La colecta de ocho cuentos, que forman parte de las lecturas canónicas de la obra literaria de García Márquez, cuyo título lo encabeza “Los funerales de la Mamá Grande”, lo marca su inicio: “esta es, incrédulos del mundo entero, la verídica historia de la Mamá Grande, soberna absoluta del reino de Macondo, que vivió en función de dominio durante 92 años y murió en olor de santidad un martes de setiembre pasado, y a cuyos funerales vino el Sumo Pontífice”. Es preludio de la gran novela del Otoño del Patriarca del escritor colombiano. Forma parte del ciclo de novelas en torno a la figura del dictador latinoamericano. Lo inició años ha Valle-Inclán con Tirano Banderas y se sitúa, en su intermedio cronológico, El Señor presidente del guatemalteco Miguel Ángel Asturias quien, al igual que García Márquez, fue reconocido con el Nobel de literatura. 

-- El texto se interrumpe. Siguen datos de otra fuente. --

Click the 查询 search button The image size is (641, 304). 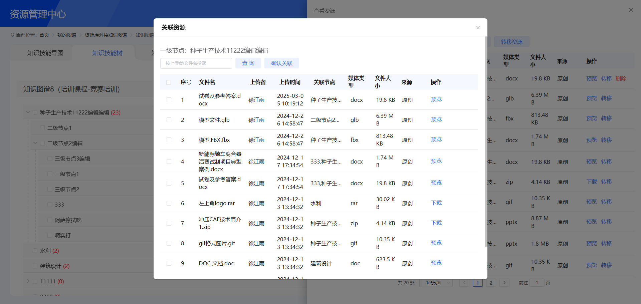248,63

Una primera lectura de “Los funerales de la Mamá Grande” revela una magistral parábola del imperialismo postcolonial, feminismo carnavalesco, parodia institucional, macabra analogía de la autoridad revestida de grotesco narcisismo. Matriarcado que conjuga lo grotesco, hilarante y cómico con la imagen esperpéntica de un mundo al revés, volteado sobre si mismo. Metáfora hiperbólica de autócratas y dictadores, figuras egocéntricas de un pequeño gran mundo llamado Macondo. Toda un poética del autobombo político, social, y fina parodia del creído de si mismo.